[TASK INSTRUCTIONS]:
1) Reproduce the cube modding thread from "It seems both" to "NathanYoung21 (Jun 28, 2016)".
2) List each distinct username that posts in the cube modding thread.
3) Do these statements agree with the cube modding thread? (a) Wilhelm suggested Apoxie Sculpt or Milliput. (b) JohnnyReggae found building or hardware suppliers that stocked those two products. (c) The plastic resin JohnnyReggae later used is mixed in 2 parts.

[DOCUMENT EXCERPT]:
━━━━
# Material to use when filling modded cube ?



## JohnnyReggae (Jul 9, 2015)

I have a couple of new white Shengshou cubes that I would like to mod into different shapes. What material/putty could I use to fill the voids created by sanding parts away ? Specifically for white cubes.

Currently I am thinking about modding the 4x4 and 5x5 into barrels.


----------



## Wilhelm (Jul 9, 2015)

Apoxie Sculpt or Milliput


----------



## JohnnyReggae (Jul 10, 2015)

It seems both those products are hard to come by in my country :-( Have tried a number of building/hardware suppliers with no one even having heard of them. The only thing I have been able to find that is readily available here is a putty adhesive which I've used for other applications, but it may be able to work in building up parts of a cube ... http://www.pratley.co.za/DIY_Adhesives.htm


----------



## NathanYoung21 (Jun 28, 2016)

You could probably fill the pieces with hot glue, then spray paint the cube when you're finished.


----------



## JohnnyReggae (Jun 28, 2016)

I found some modeling putty to use initially. Have moved onto using a plastic resin that is mixed in 2 parts to fill most of each part and then top them off with modeling putty. Seems to work well as long as you get the resin mix parts correct


----------
━━━━
[DATASET CONTENT]:
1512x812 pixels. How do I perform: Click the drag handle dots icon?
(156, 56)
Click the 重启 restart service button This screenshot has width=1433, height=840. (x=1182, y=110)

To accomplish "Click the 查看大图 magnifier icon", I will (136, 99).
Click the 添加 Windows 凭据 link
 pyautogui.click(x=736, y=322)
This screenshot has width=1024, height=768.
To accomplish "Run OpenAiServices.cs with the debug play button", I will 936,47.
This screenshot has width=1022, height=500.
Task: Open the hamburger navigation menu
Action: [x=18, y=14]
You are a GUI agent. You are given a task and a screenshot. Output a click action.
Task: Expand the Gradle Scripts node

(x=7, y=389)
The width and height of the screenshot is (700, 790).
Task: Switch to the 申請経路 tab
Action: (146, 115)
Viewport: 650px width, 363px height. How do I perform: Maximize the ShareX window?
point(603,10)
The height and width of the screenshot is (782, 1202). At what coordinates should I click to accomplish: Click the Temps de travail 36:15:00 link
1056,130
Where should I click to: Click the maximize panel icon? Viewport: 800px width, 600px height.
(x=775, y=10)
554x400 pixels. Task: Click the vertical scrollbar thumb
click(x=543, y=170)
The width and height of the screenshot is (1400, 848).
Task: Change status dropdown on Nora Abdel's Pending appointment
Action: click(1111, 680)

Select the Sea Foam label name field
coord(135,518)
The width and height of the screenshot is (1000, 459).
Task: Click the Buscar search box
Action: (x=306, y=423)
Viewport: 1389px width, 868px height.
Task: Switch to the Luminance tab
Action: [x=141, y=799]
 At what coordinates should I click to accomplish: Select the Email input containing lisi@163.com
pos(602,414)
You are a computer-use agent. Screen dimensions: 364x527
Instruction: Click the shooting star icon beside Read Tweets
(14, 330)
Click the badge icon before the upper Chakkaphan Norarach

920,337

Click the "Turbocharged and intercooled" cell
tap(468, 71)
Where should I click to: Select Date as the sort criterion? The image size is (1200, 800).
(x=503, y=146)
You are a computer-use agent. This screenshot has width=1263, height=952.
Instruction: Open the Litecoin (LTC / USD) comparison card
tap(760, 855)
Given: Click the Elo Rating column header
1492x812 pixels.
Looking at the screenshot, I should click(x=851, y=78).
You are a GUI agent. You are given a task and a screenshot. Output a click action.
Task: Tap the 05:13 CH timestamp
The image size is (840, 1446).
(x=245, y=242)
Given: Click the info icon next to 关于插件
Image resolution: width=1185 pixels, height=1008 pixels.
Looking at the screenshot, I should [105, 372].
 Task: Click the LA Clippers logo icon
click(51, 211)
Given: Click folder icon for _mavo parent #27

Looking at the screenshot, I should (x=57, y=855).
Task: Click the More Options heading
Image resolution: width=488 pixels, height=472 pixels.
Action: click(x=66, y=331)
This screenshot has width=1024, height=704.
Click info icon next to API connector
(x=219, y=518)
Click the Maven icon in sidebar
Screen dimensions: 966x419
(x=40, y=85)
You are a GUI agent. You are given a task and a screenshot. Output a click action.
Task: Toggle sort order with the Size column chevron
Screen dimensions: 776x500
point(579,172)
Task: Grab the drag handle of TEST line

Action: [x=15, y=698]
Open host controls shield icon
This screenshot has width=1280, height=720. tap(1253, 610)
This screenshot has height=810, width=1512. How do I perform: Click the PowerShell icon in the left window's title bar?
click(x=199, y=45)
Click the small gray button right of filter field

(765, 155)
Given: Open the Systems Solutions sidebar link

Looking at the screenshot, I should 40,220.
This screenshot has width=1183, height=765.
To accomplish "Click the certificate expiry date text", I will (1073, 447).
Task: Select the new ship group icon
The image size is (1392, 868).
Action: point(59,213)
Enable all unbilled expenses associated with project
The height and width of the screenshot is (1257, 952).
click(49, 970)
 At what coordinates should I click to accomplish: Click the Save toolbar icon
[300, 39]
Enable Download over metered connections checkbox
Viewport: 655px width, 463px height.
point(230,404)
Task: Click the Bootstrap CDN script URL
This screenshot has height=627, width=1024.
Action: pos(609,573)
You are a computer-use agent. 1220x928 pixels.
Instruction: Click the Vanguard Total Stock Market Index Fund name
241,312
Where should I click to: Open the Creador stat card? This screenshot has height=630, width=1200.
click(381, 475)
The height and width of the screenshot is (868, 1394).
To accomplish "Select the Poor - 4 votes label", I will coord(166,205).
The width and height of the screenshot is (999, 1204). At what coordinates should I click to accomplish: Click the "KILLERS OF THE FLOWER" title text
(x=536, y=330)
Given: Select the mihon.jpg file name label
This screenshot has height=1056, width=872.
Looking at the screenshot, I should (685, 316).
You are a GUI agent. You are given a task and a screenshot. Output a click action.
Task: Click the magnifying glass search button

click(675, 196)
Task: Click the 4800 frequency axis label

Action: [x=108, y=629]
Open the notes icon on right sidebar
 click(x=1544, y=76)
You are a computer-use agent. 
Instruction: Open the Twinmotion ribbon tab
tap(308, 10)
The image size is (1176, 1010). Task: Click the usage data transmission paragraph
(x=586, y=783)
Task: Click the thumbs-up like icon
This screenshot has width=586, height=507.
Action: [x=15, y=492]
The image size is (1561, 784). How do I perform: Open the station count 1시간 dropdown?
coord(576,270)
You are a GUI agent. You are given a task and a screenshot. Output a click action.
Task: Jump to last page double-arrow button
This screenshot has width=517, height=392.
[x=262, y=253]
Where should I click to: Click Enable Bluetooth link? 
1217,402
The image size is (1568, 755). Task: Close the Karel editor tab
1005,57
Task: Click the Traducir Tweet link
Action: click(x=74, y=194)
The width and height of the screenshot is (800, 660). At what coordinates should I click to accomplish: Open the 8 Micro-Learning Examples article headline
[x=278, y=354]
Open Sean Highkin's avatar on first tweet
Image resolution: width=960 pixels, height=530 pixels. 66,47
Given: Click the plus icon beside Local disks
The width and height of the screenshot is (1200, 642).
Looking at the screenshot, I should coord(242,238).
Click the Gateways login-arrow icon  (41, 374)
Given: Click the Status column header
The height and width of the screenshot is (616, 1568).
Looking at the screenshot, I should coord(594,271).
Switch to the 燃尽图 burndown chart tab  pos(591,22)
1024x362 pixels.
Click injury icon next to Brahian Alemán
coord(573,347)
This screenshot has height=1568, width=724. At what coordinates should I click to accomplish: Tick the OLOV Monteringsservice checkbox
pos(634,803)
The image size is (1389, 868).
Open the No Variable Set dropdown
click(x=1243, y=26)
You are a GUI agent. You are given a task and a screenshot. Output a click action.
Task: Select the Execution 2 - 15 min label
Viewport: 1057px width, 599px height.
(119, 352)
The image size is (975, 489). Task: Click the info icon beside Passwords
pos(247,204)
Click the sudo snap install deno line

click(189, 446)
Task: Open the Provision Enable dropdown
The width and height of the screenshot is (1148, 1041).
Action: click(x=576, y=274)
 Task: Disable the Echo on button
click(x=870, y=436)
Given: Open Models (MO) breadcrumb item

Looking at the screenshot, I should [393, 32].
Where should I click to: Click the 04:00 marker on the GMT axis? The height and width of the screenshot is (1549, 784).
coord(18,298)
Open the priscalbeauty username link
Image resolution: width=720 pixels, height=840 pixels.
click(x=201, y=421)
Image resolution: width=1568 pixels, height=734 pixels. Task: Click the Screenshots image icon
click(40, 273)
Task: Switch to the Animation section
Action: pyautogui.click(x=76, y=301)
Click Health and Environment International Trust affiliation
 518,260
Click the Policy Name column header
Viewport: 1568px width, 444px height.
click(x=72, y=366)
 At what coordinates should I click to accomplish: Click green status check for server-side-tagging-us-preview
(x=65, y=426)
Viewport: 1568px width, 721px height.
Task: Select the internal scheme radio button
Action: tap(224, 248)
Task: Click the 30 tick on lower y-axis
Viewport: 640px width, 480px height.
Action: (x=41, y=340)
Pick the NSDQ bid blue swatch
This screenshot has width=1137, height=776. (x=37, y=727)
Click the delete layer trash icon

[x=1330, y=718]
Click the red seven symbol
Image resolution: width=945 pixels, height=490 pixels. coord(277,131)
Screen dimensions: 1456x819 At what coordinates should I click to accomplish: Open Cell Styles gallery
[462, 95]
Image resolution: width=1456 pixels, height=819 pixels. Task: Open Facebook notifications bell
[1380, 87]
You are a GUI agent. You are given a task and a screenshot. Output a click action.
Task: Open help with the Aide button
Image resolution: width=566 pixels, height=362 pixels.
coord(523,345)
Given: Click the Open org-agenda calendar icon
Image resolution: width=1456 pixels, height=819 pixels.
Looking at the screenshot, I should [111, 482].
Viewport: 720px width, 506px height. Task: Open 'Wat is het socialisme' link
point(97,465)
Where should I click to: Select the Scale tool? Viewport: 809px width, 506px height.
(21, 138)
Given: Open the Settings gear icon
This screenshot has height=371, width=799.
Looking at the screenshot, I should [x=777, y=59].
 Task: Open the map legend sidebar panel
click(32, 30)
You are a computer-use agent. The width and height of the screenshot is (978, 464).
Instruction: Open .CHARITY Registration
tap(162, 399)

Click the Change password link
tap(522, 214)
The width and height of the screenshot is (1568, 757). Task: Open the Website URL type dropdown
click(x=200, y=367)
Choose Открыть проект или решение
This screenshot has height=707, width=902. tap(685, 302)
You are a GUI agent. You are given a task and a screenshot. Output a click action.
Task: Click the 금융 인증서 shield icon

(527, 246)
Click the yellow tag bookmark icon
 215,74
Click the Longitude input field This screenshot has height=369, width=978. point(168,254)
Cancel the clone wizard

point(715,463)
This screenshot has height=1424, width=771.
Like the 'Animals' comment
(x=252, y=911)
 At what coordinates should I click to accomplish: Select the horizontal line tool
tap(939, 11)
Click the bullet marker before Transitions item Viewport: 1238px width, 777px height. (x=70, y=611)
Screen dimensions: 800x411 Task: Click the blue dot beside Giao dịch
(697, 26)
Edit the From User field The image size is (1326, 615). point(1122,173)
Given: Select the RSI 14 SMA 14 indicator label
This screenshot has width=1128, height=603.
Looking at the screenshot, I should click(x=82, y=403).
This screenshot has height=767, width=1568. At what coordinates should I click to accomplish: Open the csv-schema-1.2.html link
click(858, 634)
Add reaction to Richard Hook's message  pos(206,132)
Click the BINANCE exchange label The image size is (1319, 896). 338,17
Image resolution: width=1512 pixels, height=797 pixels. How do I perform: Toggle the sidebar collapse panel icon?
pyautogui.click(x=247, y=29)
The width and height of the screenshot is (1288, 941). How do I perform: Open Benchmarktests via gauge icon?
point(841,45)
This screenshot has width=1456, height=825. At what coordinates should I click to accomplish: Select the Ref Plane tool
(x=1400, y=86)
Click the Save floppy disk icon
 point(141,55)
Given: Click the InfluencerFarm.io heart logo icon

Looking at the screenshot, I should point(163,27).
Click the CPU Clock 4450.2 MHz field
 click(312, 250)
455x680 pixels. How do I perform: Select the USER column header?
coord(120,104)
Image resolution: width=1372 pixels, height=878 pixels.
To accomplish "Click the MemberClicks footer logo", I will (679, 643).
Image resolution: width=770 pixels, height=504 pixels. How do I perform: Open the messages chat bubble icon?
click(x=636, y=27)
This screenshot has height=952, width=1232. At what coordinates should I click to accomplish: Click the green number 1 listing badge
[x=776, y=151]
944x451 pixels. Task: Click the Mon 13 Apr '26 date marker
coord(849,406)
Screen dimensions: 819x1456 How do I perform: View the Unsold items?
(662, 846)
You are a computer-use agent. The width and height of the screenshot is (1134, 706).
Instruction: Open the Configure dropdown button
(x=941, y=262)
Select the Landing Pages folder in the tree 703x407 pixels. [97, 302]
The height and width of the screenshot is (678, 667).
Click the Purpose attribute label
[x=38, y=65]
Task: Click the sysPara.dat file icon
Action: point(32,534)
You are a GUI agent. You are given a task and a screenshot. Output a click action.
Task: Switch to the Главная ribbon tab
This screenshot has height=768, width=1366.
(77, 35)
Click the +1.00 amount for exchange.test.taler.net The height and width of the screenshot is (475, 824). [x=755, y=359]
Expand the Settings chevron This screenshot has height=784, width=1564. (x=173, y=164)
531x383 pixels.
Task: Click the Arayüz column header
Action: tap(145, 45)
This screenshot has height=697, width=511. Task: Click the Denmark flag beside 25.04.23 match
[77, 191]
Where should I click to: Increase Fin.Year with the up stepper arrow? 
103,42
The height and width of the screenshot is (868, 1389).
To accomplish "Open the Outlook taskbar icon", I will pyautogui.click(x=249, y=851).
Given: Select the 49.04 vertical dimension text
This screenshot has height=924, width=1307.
━━━━
[PER-TASK OUTPUTS]:
1)
It seems both those products are hard to come by in my country :-( Have tried a number of building/hardware suppliers with no one even having heard of them. The only thing I have been able to find that is readily available here is a putty adhesive which I've used for other applications, but it may be able to work in building up parts of a cube ... http://www.pratley.co.za/DIY_Adhesives.htm


----------



## NathanYoung21 (Jun 28, 2016)

2)
JohnnyReggae
Wilhelm
NathanYoung21

3)
(a) Yes: "Apoxie Sculpt or Milliput"
(b) No: "Have tried a number of building/hardware suppliers with no one even having heard of them."
(c) Yes: "a plastic resin that is mixed in 2 parts"